L'ancien prêtre pédophile soupçonné d'attouchements sur 10 jeunes garçons a reconnu avoir abusé quasiment tous les week-ends des enfants qu'il avait sous sa protection, dans les années 70, 80 et 90 dans le diocèse de Lyon.

Dans ses habits sombres, Bernard Preynat se répète à la barre, au fil des témoignages : "Oui je reconnais l'avoir caressé (...), et je le regrette (...). Je savais que c'était interdit mais je ne pensais pas aux conséquences de ces actes (...)".

Les conséquences sur François, 5 de moyenne pendant toute sa scolarité, des tentatives de suicide et pour qui ce procès est comme une thérapie familiale. Sur Benoit, qui ne veut pas avoir d'enfants, ou encore sur cet homme qui ne peut pas aller chez le coiffeur car il ne supporte plus qu'on lui touche l'épaule.

L'ancien prêtre à la carrure imposante évoque ce qui était pour lui à l'époque de la tendresse, un plaisir sexuel assouvi chaque week-end ou lors de camps scouts, soit entre 2 et 5 victimes par semaine. Ses proies étaient des scouts âgés de 7 à 15 ans à l'époque des faits, sous l'emprise de ce prêtre imposant, charismatique, adulé par les parents et les enfants eux-mêmes.
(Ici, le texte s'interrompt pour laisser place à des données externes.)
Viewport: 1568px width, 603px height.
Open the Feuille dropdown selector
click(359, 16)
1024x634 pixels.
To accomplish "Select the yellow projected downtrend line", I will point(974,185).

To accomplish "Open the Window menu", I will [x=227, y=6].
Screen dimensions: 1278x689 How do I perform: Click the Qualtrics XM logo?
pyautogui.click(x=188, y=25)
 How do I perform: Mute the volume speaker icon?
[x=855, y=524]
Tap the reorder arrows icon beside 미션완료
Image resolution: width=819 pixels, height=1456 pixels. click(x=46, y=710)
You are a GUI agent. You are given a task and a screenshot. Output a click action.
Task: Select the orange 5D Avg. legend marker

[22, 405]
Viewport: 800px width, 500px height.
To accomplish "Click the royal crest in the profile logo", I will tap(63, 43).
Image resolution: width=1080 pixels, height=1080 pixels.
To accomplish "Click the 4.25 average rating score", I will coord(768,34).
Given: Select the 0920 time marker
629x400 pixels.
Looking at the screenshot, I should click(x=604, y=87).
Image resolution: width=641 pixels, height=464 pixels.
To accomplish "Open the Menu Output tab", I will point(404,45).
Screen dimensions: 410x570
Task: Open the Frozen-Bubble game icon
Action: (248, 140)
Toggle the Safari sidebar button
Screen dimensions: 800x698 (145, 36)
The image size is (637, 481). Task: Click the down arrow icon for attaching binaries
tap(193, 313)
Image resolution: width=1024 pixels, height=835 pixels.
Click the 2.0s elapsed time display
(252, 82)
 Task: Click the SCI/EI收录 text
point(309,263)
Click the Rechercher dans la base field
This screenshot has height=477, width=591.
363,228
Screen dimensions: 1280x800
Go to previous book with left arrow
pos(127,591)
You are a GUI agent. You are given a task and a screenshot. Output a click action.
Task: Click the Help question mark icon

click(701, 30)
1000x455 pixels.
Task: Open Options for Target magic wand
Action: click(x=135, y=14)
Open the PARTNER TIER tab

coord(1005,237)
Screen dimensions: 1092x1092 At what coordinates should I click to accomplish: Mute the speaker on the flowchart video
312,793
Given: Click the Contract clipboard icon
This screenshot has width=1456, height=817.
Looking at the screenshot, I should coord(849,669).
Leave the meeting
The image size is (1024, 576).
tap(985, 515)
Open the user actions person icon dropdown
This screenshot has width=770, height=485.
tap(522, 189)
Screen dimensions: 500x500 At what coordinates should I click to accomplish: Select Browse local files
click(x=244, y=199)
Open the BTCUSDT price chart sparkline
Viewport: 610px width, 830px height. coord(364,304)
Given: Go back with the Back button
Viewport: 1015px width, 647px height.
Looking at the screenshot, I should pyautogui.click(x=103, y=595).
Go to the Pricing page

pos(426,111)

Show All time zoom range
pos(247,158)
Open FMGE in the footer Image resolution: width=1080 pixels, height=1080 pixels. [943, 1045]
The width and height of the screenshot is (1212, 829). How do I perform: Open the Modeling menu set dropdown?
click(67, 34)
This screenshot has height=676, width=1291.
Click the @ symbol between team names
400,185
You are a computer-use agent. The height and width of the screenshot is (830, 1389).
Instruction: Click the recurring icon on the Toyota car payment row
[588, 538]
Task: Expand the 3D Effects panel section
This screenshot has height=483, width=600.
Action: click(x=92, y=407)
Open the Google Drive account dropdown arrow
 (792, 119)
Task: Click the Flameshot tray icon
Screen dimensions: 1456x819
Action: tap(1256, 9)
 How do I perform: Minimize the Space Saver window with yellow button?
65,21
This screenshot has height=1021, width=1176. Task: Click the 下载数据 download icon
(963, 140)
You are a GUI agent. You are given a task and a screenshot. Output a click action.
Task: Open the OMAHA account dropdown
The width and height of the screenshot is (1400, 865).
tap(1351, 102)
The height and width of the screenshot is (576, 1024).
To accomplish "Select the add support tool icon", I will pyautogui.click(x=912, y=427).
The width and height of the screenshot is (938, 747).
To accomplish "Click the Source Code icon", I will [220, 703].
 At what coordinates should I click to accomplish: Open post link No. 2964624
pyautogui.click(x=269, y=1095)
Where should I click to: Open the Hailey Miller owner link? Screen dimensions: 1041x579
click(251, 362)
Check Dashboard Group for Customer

"Pour moi, à l'époque je ne commettais pas d'agressions sexuelles mais des caresses, des câlins. Je me trompais. Ce qui me l'a fait comprendre, ce sont les accusations des victimes", se défend l'ancien prêtre de 74 ans à son procès pour des agressions pédophiles commises entre 1971 et 1991, alors qu'il officiait comme vicaire-aumônier scout à Sainte-Foy-Lès-Lyon (Rhône). Mais il a aussi dit ne pas se souvenir de faits détaillés ou plus graves.

"Il est dans une posture fuyante"

Il explique qu'il arrête les attouchements à partir de 1991, par honte mais aussi par peur. Ce mardi, une victime a enlevé son foulard de scout devant le tribunal. Comme pour se libérer de l'emprise du père Preynat, enfin, 30 ans après les faits. Cet homme c'est Pierre-Emmanuel Germain-Thill:

"Je n'attendais rien de lui parce qu'il est dans une posture fuyante. Il confirme des choses sans tout confirmer. Il noie le poisson. Il se fait passer pour un petit pépé qui a oublié mais comme lui a signifié la procureure, il n'empêche qu'en audition quand il était confronté à une victime il était capable de citer des noms de gens violés bien avant lui. Il biaise et on le voit. Il a le regard qui part à droite à gauche, il y a beaucoup de jeu d'acteur".

Mardi après-midi, d'autres victimes doivent témoigner. L'une d'entre elles, Benoit P., a demandé un huis clos partiel avant la reprise de l'audience publique. Dix parties civiles, sur 35 victimes entendues pendant l'enquête, sont constituées au procès, beaucoup de faits étant frappés de prescription.

L'ex-curé, réduit à l'état laïc au terme de son procès canonique l'été dernier, encourt jusqu'à 10 ans d'emprisonnement.